Sildenafil citrate is a vasoactive medication belonging to the drug class of phosphodiesterase – 5 enzyme (PDE-5) inhibitors; it is a competitive antagonist of this enzyme. PDE-5 can be found all over the human body especially in the corpus cavernosum within the penis, striated and smooth musculature, as well as in platelets. However, PDE-5 has the largest distribution in the penile corpus cavernosum which is why sildenafil citrate is able to work selectively in this part of the body.
Sildenafil citrate is generally administered orally. However, it can also be administered intravenously or sublingually. Even though its most popular clinical indication for use is in the management of erectile dysfunction, it is also used in the management of pulmonary hypertension, persistent pulmonary hypertension of the newborn, Raynaud’s phenomenon resistant to other vasodilators, as well as in the prevention of pulmonary edema at high altitudes. After oral ingestion, absorption of sildenafil citrate rapidly occurs mainly in the small intestine from where it is then transported in the bloodstream to its area of action. Sildenafil citrate is metabolized in the liver through the action of the hepatic isoenzymes cytochrome P450 3A4 and cytochrome P450 2C9. Following hepatic metabolism, the metabolites are excreted mainly in the stool and, to a lesser degree, in the urine.

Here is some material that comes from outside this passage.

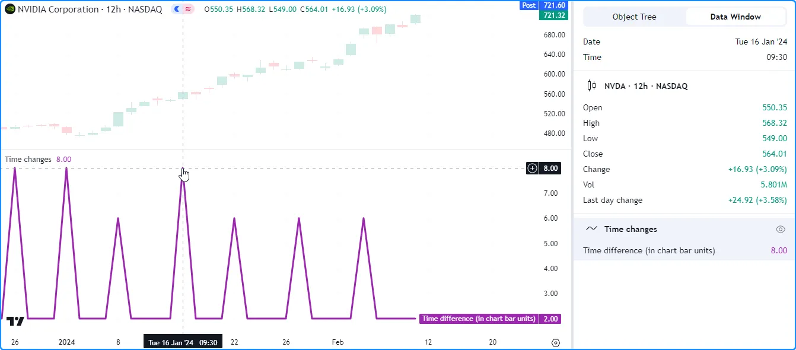Image resolution: width=796 pixels, height=350 pixels.
Task: Click the candlestick icon next to NVDA
Action: (591, 86)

Sildenafil citrate is classified as a pregnancy category B drug by the Food and Drug Administration. Studies have not demonstrated definite risks to fetuses when sildenafil is administered to pregnant mothers. At present, there are no definite clinical indications that warrant the administration of sildenafil citrate in women. Studies done till date have not indicated that sildenafil citrate has comparable benefits in women as they do in men. There are other studies that are still ongoing, however, and their outcomes may provide further insight regarding the utility and benefits of sildenafil in women.